[comp.arch] integer multiplies on a Sparc

scottb@ogicse.cse.ogi.edu (Scott Baker) (02/02/91)

I am planning to implement a neural-net simulator using integer
arithmetic.  One of the motivations of integer vs. floating point is
higher speed for an integer implementation.  However, I have just
been told that a Sparc 1 may actually be -slower- at integer multiplies
than floating-point multiplies because of a lack of hardware support
for integer multiplies.  Is this true?! 

	Thanks:

	Scott Baker
	scottb@ogicse.cse.ogi.edu

henry@zoo.toronto.edu (Henry Spencer) (02/02/91)

In article <16864@ogicse.ogi.edu> scottb@ogicse.cse.ogi.edu (Scott Baker) writes:
>been told that a Sparc 1 may actually be -slower- at integer multiplies
>than floating-point multiplies because of a lack of hardware support
>for integer multiplies.  Is this true?! 

Yes.  The original Sparcs are somewhat unbalanced machines.  I don't think
it is definitively a mistake not to have a fast general integer multiply
(since an awful lot of integer multiplies are by small constants, which
can be done better by shift-add sequences), but it is a mistake to put
a lot of effort into fast floating-point and none into fast integer
multiply.  There are signs that the Sparc world now realizes this, but
it comes too late to help a lot of the early machines.

Buy MIPS. :-)
-- 
"Maybe we should tell the truth?"      | Henry Spencer at U of Toronto Zoology
"Surely we aren't that desperate yet." |  henry@zoo.toronto.edu   utzoo!henry

shand@prl.dec.com (Mark Shand) (02/13/91)

Integer multiply on SPARC is indeed poor.  I recently added
an assembler kernel for SPARC to our bignum package and found
the fastest way to do multiprecision integer multiply was
through the FPU.  The primitive I use is 32bitx16bit->48bit which
can be computed exactly in double precision.  I've only timed it
on a SPARCstation 1 which has a rather slow 9 cycle DP mult.
The overall performance for multiprecision integer multiplies
is about 4 times less than a MIPS R2000
which has a 12-16 (depending how you count) cycle 32x32->64
integer mult, but is still faster than any other way of doing
full-word integer mult on an early SPARC.

(our bignum package is available by mail from librarian@prl.dec.com,
we will be announcing an FTP server soon)

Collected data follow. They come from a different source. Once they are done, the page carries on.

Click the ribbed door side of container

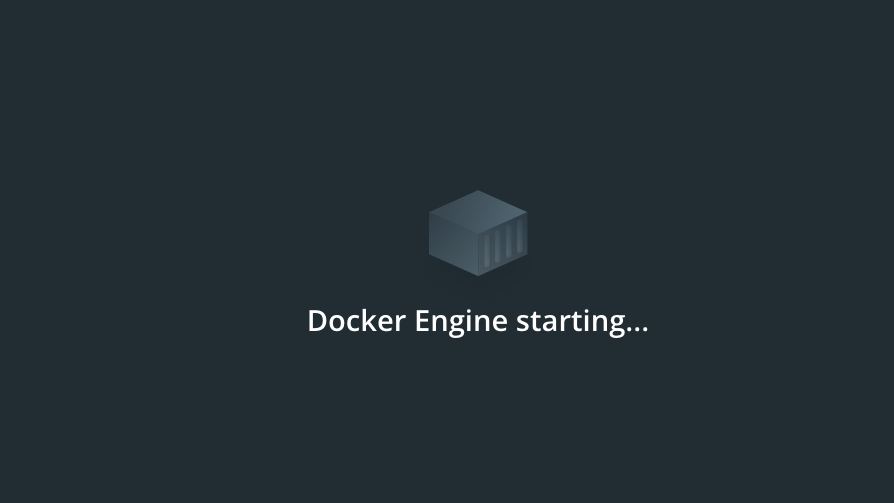click(503, 243)
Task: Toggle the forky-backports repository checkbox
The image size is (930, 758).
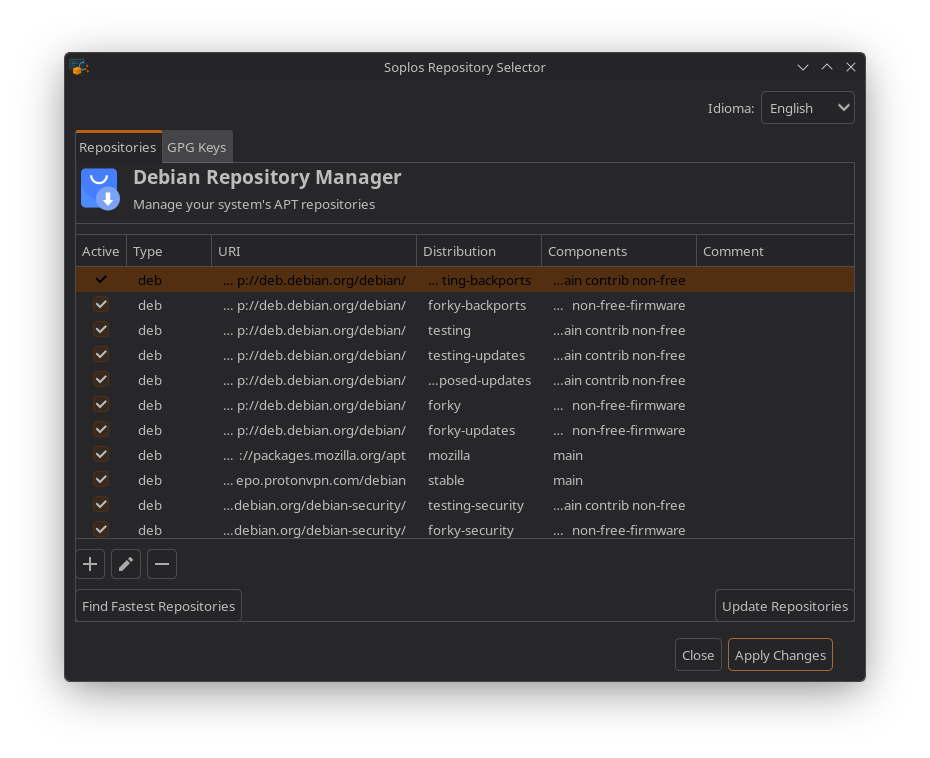Action: pyautogui.click(x=101, y=304)
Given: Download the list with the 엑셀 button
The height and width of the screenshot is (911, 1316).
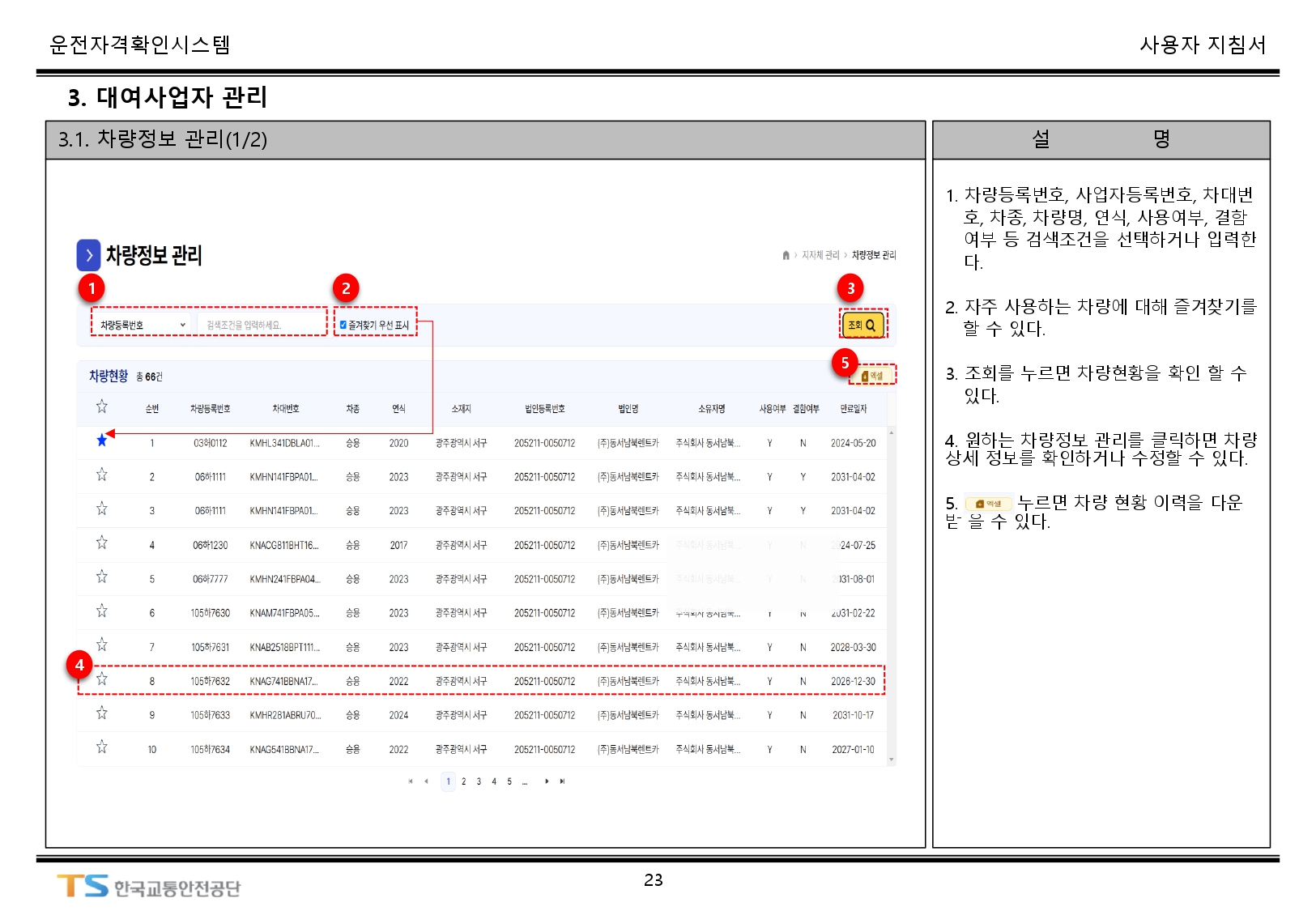Looking at the screenshot, I should pyautogui.click(x=873, y=376).
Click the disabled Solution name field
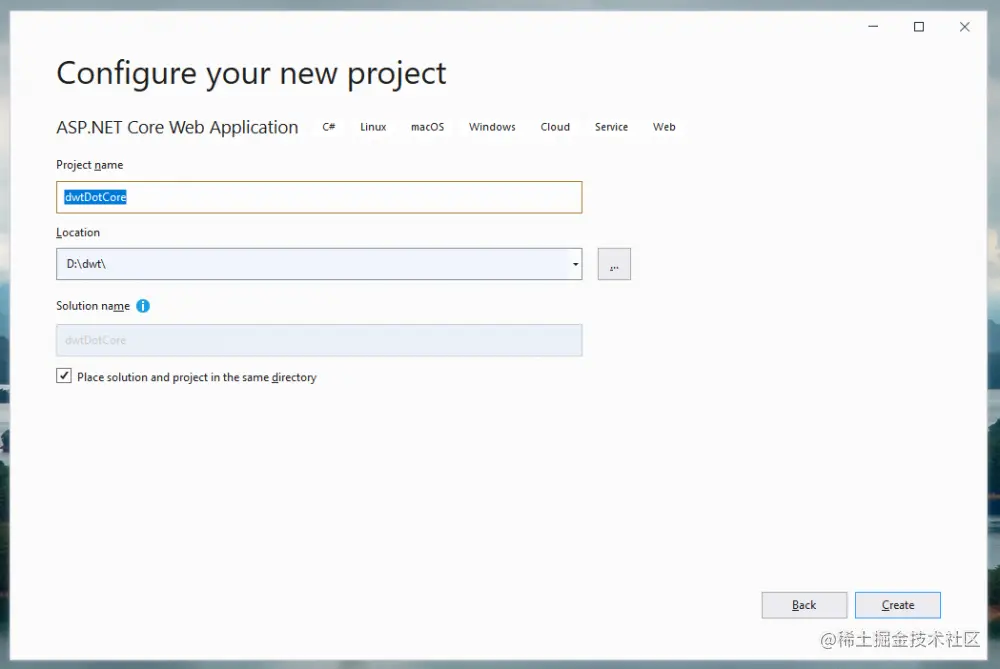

Even on a more balanced machine like the MIPS R2000,R3000 floating
mult, although more resource intensive than integer mult, is a
higher priority operation and, through the devotion of more hardware,
takes fewer cycles.

Moral: tradeoffs between integer vs float are subtle, just because
an operation CAN be implemented more efficiently doesn't mean it
HAS BEEN.

Of course next year's CPU designers will benchmark your neural net code
that you've finally decided to cast in floats even though ints would
have served you equally well, and those designers will deprecate
integer multiply even further.

Questions:

Does anyone know which SPARC implementations include integer multiply
support beyond the multiply step instruction?  What is the opcode?
What happens if an early SPARC hits such an opcode?  Have these SPARC
implementations found their way into any product machines yet?

Another thing that bugged me about multiply step was that it doesn't
seem to give any way to get the high order part of the result.
MIPS on the contrary gives you lo and hi result registers.  This
is essential in multiprecision work.  Am I missing something in
multiply step?  Do the newer instruction help here?

Mark Shand.